NAM Says Consumer Product Safety Law Actually Hindering Safety
National Association of Manufacturers President John Engler on Tuesday issued a statement saying improvements are needed in the 2008 Consumer Product Safety Improvement Act because the law is keeping the Consumer Product Safety Commission from effectively doing its job. On March 20, CPSC sent a letter to Congress noting that implementation of the 2008 act banning lead and phthalates from children’s toys has “impacted our ongoing safety mission by delaying and deferring work in many other areas.” Engler said CPSC's message "clearly indicates that legislative changes are necessary to fix the flaws" in the law, the mandates of which are both unnecessary and actually hindering consumer safety by overwhelming the agency's staff and delaying other efforts.
"The law's overly broad approach applies to products that that should not be evaluated using the same safety criteria as products that do pose a risk," Engler said in the statement. "The law's unrealistic compliance deadlines made it impossible for industry or the CPSC to adequately prepare before the law went into effect. Its unprecedented decision to retroactively apply the new lead standards and phthalates ban to inventory already sitting in stores and warehouses is causing massive disruptions to industries across the board, particularly small and medium-sized companies."

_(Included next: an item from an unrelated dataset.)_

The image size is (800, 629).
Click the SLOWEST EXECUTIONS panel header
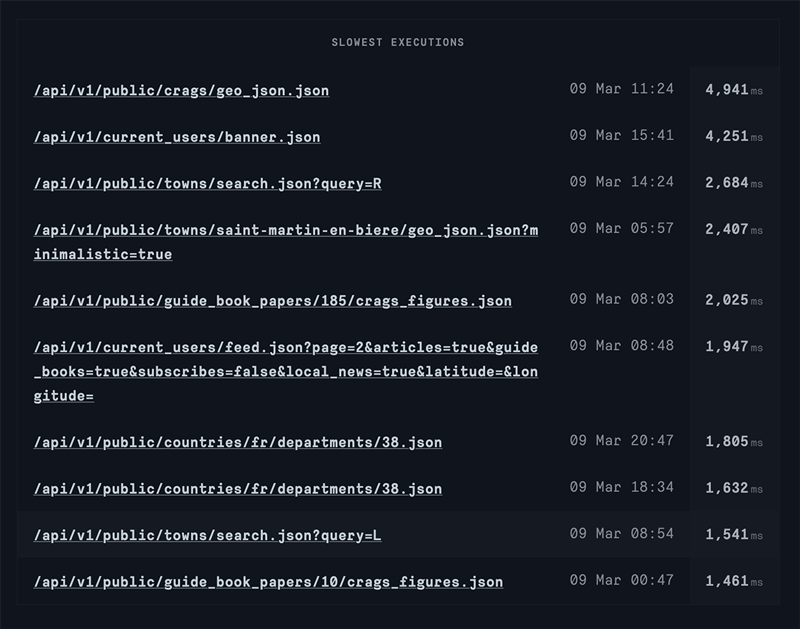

Headquartered in Washington, D.C., NAM represents small and large manufacturers in all 50 states and every industrial sector, many of which have been negatively impacted by implementation of the 2008 act, Engler said. "This misguided law has triggered the destruction of millions of safe products, costing businesses billions of dollars during one of the worst economic crises in U.S. history," he said. "Youth model All Terrain Vehicles (ATVs) and dirt bikes are no longer available because of their lead content, even though they pose no risk to riders. The CPSC staff agrees that banning these products will result in more children using adult-size ATVs as a substitute, which will pose 'far graver and more immediate risk.' Ball point pens, bicycles, safe apparel, older library books, and other products will also be unnecessarily banned if Congress does not act."
Engler added, "Congress can no longer ignore the calls of thousands of small businesses and companies of all sizes to hold public hearings on this problem and fix the law." The CPSC letter to Congress is available at www.cpsc.gov/about/cpsia/dingell032009.pdf.